Fuzuli’nin söylemiş olduğu gibi, “Söylesem tesiri yok, sussam gönül razı değil.” Her defasında tesiri olmasını umut ederek tarımın sorunlarını yazmaya devam ediyorum ve edeceğim.
İlk kez, Et Sektörünün sorunlarını 2005 yılında yazmıştım. Daha sonra “Tarımda Seferberlik Şart” ve “Bitmeyen Hayvancılık Sorunları” konulu makalemde sorunları dile getirmiştim. O günden bugüne, sorunlar azalacağına, daha da arttı. Sorunları anlayışta, bir gelişme olmadığından bu günlere geldik. Kıyma fiyatının kilosu 300 TL’yi, tavuk fiyatlarının kilosu ise 60 TL’yi buldu.
Et fiyatlarının neden yükseldiğini maddeler halinde yazmak istiyorum.
1.Özellikle 1980 yılından sonra mevcut hükümetlerce uygulanan hatalı politikalarla tarım ve hayvancılık çok zarar gördü. Para kazanamayan üretici çareyi şehre göç etmekte buldu. Kırsal kesimde nüfus azaldı ve ortalama çiftçi yaşı 55 oldu. Ülkemizde 34 bin 434 olan köy sayısı,18 bin 214 köye düştü. 2000 yılında nüfusun %36’sı kırsal alanda yaşıyordu. Bugün %6-7’si yaşıyor.

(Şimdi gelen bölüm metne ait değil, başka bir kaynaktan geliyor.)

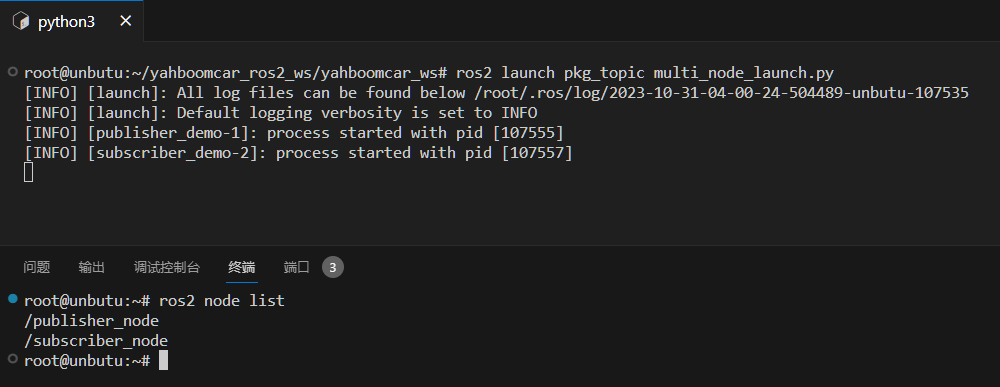
Task: Open the 输出 panel tab
Action: pyautogui.click(x=91, y=267)
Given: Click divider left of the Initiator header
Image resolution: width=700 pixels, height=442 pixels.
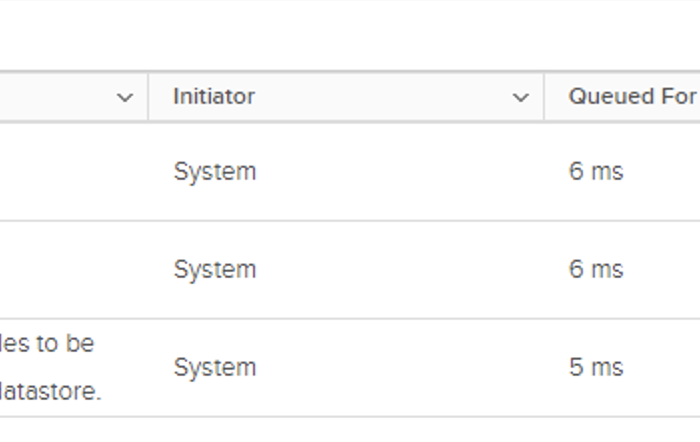Looking at the screenshot, I should coord(148,97).
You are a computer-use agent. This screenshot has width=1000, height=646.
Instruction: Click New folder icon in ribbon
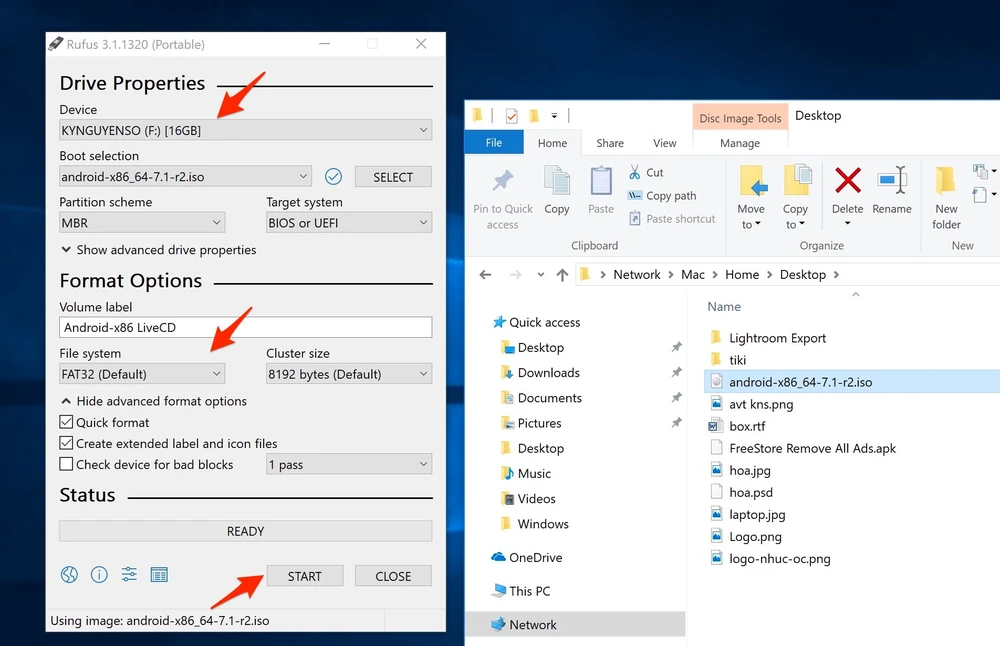tap(946, 182)
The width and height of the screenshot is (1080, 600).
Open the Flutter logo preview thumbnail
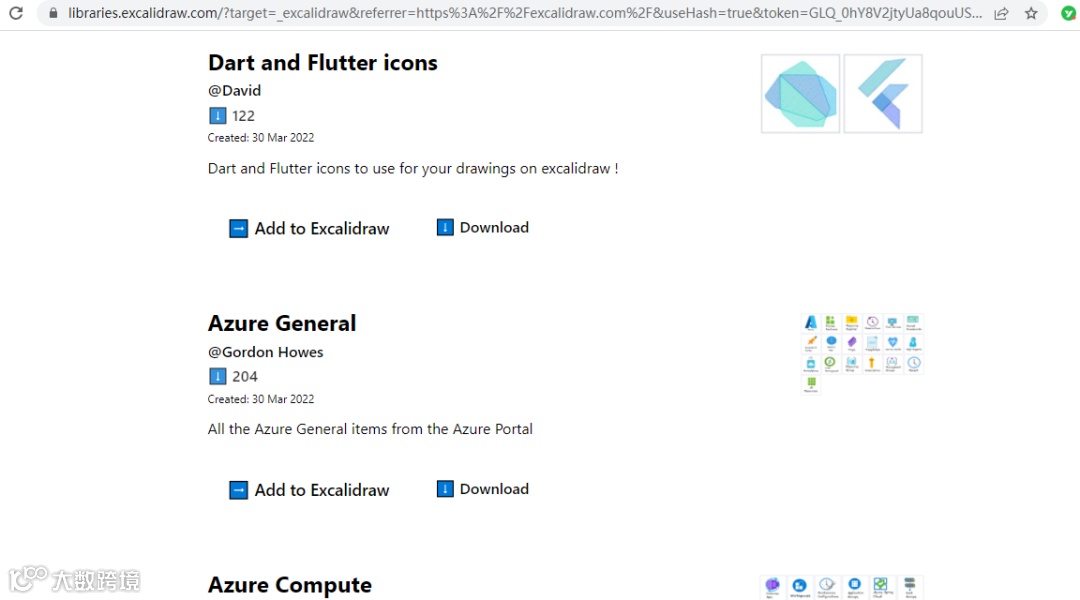(x=883, y=94)
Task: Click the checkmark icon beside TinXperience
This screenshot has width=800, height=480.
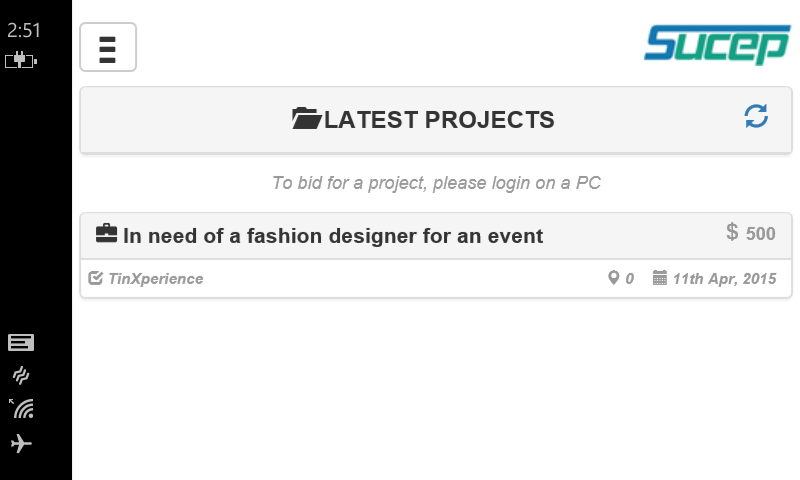Action: click(x=95, y=278)
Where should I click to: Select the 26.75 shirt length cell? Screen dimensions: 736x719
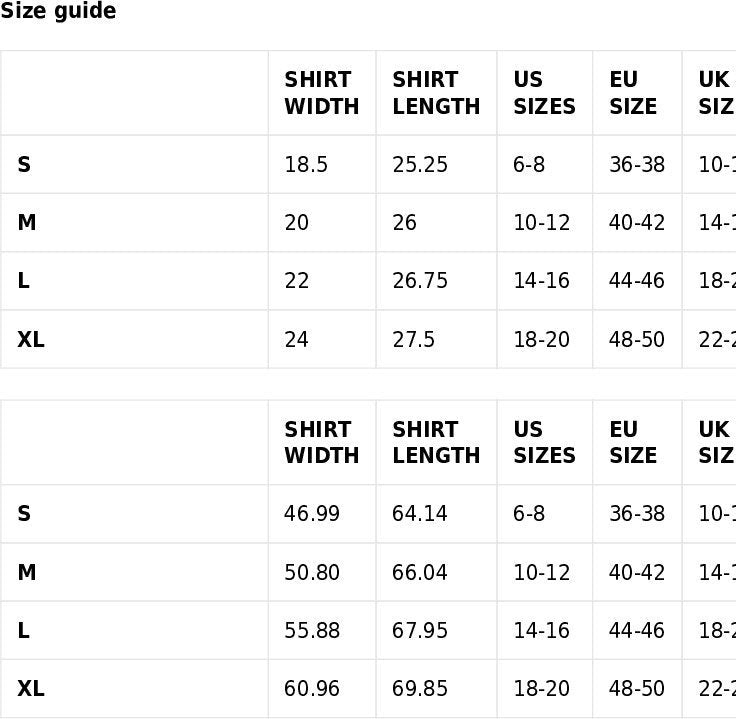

2.Et üretiminin azalması üzerine, fiyatların artmaması için 2010 yılından itibaren canlı hayvan ithalatına başlandı veithalat müteakip yıllarda da sürdü. 2019 yılında toplam canlı hayvan ve et ithalatı için yaklaşık 710 milyon dolar ödendi. Dünyanın en büyük sığır ve et ithalatçılarından biri haline geldik. 2010-2019 arası yapılan canlı hayvan ve et ithalatı yaklaşık 8,3 milyar doları buldu.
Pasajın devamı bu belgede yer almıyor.